======== SUPPLIED MATERIAL ========

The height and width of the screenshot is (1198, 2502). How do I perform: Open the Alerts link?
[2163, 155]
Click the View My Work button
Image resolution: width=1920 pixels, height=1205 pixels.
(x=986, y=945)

========

# TASK GOAL:
The records given above are to be repeated in full, exactly.

# RESPONSE:
The height and width of the screenshot is (1198, 2502). How do I perform: Open the Alerts link?
[2163, 155]
Click the View My Work button
Image resolution: width=1920 pixels, height=1205 pixels.
(x=986, y=945)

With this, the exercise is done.